## Directions for this task
I need the records below restated word for word, without their pictures.
Content starts
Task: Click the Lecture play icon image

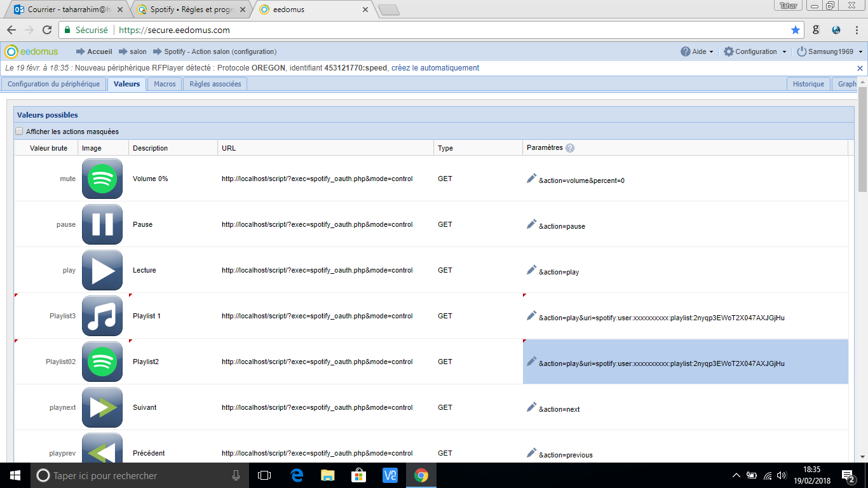Action: [x=102, y=270]
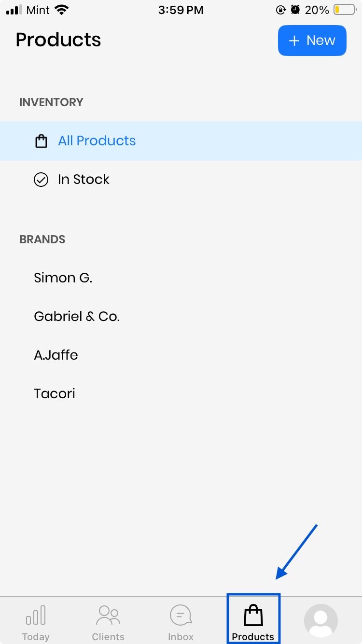This screenshot has width=362, height=644.
Task: Tap the Wi-Fi signal icon in status bar
Action: [62, 10]
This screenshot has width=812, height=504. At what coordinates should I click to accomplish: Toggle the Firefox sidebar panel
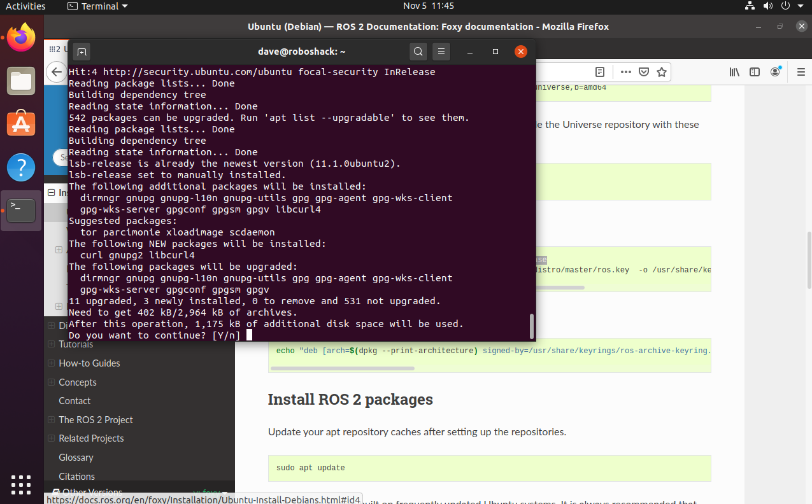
Content ends
## Written answer
Task: Click the Lecture play icon image

Action: [x=102, y=270]
This screenshot has width=362, height=644.
Task: Tap the Wi-Fi signal icon in status bar
Action: [62, 10]
This screenshot has width=812, height=504. At what coordinates should I click to accomplish: Toggle the Firefox sidebar panel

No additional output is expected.